You can configure the containers logging driver using the --log-driver option if you wish to consume the container logs differently. In the default configuration docker uses the json-file driver.

To see the actual output of slapd in the container's logs, set the environment variable BITNAMI_DEBUG=true. Useful especially to find/debug problems in your configuration that lead to errors so OpenLDAP won't start.

Notable Changes

2.4.58-debian-10-r93

• The default database backend has been changed from hdb to mdb as recommended. No additional steps should be necessary at upgrade time; the new container version 2.4.59 will initialize using the persisted data.

License

Copyright © 2026 Broadcom. The term "Broadcom" refers to Broadcom Inc. and/or its subsidiaries.

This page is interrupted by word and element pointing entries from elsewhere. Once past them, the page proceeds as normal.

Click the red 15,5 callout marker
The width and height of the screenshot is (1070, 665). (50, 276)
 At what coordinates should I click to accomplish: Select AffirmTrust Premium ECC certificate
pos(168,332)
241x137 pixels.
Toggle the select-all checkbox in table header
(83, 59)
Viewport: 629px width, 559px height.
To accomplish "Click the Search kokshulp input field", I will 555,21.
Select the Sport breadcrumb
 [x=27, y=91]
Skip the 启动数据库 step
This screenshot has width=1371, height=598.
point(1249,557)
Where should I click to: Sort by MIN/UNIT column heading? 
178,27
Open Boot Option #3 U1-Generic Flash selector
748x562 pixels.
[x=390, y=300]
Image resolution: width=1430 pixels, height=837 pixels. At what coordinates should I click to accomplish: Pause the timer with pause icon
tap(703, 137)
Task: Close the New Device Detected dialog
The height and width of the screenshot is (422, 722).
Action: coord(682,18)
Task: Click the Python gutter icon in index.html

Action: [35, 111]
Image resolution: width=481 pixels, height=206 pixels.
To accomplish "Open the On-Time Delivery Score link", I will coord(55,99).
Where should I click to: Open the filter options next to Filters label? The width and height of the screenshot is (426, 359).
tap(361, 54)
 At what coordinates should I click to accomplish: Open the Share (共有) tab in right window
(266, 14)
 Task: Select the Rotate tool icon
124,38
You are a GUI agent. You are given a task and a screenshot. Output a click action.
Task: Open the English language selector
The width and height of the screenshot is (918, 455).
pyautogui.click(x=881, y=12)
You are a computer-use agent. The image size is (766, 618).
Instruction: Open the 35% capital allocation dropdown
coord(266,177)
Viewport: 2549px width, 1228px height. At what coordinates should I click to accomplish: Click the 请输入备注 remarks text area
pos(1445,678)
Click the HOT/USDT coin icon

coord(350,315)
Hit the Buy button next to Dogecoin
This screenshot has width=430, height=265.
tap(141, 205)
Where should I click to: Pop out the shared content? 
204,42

Licensed under the Apache License, Version 2.0 (the "License"); you may not use this file except in compliance with the License. You may obtain a copy of the License at

http://www.apache.org/licenses/LICENSE-2.0

Unless required by applicable law or agreed to in writing, software distributed under the License is distributed on an "AS IS" BASIS, WITHOUT WARRANTIES OR CONDITIONS OF ANY KIND, either express or implied. See the License for the specific language governing permissions and limitations under the License.